Elle cria vers le ciel, le ciel resta sourd. Elle implora ses sujets en révolte, les sujets marchaient toujours. Elle voulut se blottir n'importe où, derrière une fuille, mais les feuilles comme par enchantement tombaient de tous les arbres qui s'entrelaçaient pour lui couper la retraite." (page 52)
Les tout puissants ont la fâcheuse tendance à oublier que tout règne a une fin, et que le jour où le leur touchera à son terme, il se pourrait que même la nature ne veuille pas leur offrir une protection, car non seulement leur fin ne sera pas paisible si, durant leur règne, ils ont ôté la paix au peuple, mais encore le monde se fera un plaisir de fouler leur nom et leur mémoire aux pieds s'ils ne lui ont pas donné des raisons de l'honorer.
Nul n'est irremplaçable sur cette terre, qui continuera de tourner après nous. Aussi, pendant que nous en avons l'occasion, faisons en sorte que nos actions nous assurent, pour le futur, une sortie dans la dignité. Telle semble être la morale que l'on peut tirer de cette légende.
Bernard Dadié, Légendes africaines, suivies de Afrique debout, Climbié et La Ronde des jours, Editions Seghers, Paris, 1966, 1973, 286 pages.

## ENTRÉES:
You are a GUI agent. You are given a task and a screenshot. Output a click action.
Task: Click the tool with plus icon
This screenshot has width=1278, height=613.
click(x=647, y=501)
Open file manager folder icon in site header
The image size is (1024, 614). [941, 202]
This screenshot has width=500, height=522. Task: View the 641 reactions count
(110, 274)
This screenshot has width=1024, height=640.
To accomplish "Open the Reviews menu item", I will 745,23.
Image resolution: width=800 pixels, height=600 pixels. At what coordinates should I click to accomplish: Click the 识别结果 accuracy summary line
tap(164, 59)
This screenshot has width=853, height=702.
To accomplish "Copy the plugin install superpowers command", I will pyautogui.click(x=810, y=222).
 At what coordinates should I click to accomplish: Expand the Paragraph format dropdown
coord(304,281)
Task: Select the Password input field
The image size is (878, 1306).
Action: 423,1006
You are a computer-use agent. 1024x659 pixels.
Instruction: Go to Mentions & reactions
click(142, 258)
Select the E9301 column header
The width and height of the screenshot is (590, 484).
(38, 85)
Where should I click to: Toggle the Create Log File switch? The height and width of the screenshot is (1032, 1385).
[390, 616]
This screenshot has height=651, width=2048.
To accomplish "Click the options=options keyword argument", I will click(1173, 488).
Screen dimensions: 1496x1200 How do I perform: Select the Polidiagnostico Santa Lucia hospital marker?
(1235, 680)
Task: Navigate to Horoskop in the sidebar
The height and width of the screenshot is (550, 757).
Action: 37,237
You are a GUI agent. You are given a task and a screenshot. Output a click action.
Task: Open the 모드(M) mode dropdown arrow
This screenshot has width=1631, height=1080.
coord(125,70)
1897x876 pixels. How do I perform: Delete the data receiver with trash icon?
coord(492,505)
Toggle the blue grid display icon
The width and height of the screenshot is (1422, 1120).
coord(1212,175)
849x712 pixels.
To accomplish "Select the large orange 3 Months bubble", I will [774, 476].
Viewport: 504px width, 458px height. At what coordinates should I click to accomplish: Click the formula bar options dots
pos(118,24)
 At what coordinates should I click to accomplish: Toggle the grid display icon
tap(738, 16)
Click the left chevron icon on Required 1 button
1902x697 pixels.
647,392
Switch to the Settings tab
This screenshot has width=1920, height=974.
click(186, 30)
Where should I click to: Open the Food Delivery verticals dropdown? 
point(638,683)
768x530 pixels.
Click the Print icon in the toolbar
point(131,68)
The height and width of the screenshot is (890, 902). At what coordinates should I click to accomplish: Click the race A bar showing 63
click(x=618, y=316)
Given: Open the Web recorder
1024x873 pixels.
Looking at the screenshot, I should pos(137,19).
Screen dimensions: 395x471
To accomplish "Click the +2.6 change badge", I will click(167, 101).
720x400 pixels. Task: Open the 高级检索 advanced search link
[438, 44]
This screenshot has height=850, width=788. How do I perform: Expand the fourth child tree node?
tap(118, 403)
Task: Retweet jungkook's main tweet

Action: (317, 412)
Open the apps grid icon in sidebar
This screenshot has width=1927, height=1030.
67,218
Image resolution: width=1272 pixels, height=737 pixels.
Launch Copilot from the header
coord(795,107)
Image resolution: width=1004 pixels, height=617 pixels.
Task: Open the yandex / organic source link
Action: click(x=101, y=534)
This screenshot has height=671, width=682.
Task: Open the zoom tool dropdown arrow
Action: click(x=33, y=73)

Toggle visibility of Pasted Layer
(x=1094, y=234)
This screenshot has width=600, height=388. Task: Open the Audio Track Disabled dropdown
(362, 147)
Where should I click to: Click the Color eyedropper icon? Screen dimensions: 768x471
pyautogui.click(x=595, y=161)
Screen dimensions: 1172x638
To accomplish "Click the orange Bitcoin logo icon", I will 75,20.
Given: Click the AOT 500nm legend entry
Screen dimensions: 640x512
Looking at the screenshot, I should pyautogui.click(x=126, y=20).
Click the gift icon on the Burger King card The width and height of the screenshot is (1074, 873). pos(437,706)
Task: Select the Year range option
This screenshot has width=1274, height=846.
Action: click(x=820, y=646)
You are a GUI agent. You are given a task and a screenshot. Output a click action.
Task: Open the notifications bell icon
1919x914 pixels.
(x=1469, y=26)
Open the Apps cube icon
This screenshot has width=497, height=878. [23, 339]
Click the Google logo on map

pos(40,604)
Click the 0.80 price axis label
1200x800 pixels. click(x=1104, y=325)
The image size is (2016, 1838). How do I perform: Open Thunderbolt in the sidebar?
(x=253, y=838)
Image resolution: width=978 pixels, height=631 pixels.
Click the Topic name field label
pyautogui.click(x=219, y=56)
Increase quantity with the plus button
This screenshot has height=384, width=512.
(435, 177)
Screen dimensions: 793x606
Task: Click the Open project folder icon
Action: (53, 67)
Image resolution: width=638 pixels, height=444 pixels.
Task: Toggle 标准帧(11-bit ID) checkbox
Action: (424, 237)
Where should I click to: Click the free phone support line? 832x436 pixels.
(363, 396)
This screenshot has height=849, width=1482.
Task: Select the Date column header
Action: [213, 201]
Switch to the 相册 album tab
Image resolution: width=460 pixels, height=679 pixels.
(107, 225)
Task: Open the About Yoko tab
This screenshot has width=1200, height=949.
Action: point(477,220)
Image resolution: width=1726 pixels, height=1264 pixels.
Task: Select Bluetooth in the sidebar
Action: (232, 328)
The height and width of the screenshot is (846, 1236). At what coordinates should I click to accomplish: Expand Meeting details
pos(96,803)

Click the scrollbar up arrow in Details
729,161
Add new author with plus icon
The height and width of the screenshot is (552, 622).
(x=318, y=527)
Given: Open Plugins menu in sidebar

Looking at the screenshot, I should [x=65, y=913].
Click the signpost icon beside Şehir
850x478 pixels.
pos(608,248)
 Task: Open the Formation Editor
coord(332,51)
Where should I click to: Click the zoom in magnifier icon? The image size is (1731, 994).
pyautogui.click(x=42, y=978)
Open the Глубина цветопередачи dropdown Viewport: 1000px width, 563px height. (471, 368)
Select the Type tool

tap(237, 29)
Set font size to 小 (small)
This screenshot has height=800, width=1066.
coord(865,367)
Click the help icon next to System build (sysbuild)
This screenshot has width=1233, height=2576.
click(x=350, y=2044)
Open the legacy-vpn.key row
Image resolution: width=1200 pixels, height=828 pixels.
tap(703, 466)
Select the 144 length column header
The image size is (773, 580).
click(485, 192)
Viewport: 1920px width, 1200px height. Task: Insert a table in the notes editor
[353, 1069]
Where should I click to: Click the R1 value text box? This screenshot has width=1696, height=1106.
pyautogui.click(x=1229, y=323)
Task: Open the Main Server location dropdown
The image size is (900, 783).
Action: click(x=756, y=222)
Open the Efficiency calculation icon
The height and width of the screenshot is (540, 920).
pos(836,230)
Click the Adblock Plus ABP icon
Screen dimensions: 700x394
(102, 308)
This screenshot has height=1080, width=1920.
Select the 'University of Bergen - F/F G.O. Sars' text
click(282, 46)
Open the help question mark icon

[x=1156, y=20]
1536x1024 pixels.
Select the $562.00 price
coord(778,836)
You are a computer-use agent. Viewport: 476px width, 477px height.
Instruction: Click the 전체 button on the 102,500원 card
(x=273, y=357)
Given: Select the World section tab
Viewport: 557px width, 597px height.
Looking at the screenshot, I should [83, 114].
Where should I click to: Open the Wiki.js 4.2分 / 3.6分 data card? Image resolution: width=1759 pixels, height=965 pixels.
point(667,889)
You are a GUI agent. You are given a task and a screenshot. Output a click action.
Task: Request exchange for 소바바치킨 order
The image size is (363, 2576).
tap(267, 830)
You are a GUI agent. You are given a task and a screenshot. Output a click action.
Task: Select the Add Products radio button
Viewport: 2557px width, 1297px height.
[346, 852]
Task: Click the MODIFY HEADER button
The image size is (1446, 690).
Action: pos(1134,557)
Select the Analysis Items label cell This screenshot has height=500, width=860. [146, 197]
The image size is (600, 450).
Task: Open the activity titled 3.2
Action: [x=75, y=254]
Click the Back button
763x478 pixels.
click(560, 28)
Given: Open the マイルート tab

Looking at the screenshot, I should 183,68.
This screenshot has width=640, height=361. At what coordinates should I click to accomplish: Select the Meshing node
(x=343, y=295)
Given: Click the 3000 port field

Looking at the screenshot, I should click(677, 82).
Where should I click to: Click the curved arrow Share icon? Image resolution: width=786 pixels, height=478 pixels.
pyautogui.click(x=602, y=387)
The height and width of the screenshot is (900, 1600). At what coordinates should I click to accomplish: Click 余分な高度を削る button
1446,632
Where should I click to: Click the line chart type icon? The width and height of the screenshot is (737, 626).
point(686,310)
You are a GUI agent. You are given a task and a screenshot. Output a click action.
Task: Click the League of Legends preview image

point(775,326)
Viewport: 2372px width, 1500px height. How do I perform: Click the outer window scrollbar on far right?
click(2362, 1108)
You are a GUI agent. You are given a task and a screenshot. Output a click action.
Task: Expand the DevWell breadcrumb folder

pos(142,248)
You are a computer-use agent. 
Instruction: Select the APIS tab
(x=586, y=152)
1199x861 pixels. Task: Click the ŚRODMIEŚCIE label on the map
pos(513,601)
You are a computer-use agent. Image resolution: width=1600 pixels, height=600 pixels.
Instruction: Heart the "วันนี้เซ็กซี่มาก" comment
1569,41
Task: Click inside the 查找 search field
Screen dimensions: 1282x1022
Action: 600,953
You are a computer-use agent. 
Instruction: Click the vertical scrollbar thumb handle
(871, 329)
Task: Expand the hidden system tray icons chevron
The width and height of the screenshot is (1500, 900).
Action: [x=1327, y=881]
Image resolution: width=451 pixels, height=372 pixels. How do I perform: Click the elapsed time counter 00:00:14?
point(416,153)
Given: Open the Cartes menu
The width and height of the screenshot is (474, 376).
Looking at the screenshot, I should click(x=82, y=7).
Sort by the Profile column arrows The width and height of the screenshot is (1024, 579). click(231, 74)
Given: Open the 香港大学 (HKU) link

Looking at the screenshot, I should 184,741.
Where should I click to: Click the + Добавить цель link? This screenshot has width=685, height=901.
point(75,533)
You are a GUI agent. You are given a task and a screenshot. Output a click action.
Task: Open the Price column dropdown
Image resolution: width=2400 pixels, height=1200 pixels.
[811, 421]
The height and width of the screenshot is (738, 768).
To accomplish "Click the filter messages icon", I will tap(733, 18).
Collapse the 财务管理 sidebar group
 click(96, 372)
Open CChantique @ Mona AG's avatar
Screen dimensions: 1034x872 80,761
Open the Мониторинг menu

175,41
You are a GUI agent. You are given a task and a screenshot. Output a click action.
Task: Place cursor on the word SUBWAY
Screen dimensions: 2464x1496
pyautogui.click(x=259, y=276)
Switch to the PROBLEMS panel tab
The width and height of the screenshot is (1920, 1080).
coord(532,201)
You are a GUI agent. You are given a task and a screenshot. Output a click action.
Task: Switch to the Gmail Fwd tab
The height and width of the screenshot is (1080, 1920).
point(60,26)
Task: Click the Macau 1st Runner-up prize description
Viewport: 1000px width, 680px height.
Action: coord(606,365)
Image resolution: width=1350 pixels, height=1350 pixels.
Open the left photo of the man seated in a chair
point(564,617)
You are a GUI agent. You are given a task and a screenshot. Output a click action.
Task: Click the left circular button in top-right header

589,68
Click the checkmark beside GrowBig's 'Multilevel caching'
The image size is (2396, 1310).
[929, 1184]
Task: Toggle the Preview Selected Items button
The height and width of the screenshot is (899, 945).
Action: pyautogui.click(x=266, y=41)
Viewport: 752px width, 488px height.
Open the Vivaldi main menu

## DÉFIS:
1. Transcrivez fidèlement l'extrait entre « Nul n'est irremplaçable » et « 1973, 286 pages. », ces deux passages compris.
2. D'après l'extrait, que continuera de faire la terre après nous ?

## RÉPONSES DANS L'ORDRE:
1.
Nul n'est irremplaçable sur cette terre, qui continuera de tourner après nous. Aussi, pendant que nous en avons l'occasion, faisons en sorte que nos actions nous assurent, pour le futur, une sortie dans la dignité. Telle semble être la morale que l'on peut tirer de cette légende.
Bernard Dadié, Légendes africaines, suivies de Afrique debout, Climbié et La Ronde des jours, Editions Seghers, Paris, 1966, 1973, 286 pages.

2. Elle continuera de tourner.